Spanish PM: ‘Gibraltar No Longer Problem for Brexit Deal’


The UK will reach a deal with Spain on the status of Gibraltar after Brexit, Pedro Sánchez, the Spanish Prime Minister, has announced.

Speaking after the European Council summit in Brussels Thursday, he said that significant progress had been made on the issue, while other leaders said the issue of the Irish border has remained problematic.

A protocol on the British overseas territory, which borders Spain, for governing citizens’ rights and issues such as security “is already closed with the British government”, he said.

“Gibraltar will no longer be a problem in arriving at a Brexit deal,” Sánchez said.

Spanish and British authorities are also working on bilateral arrangements on issues affecting the province including tax and tobacco smuggling, he said.

In March 2016, shortly after the Brexit vote, the European Union (EU) indicated Gibraltar would be a major obstacle for the UK leaving the bloc and handed Spain a “veto” over future arrangements.

Anti-Brexit politicians claimed it was evidence that leaving the bloc was difficult and damaging, but some on the pro-Brexit side said it was being deliberately aggravated, like the Irish border issue, to frustrate Brexit.

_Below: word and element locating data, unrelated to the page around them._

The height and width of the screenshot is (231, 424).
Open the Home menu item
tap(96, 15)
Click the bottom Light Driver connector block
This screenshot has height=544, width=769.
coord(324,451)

Mr Sánchez said: “The Gibraltar protocol is resolved, it’s been closed with the British government, and what we are doing now is working out the four memorandums for the bilateral relationship between the government of Spain and the UK.”

“That bilateral relation contains elements such as taxes, environmental cooperation, security, and the movement of workers between Gibraltar and the Campo de Gibraltar.

“These issues are still pending, but in the talks I had this morning with Prime Minister Theresa May, we encouraged one another to reach an agreement on two out of the four memorandums, those dealing with tax issues, which are the most flexible ones,” he added.

Meanwhile, EU leaders and the Prime Minister failed to reach an agreement on the Irish border, with both sides now proposing delaying the UK’s exit from the Customs Union even further so a solution can be found.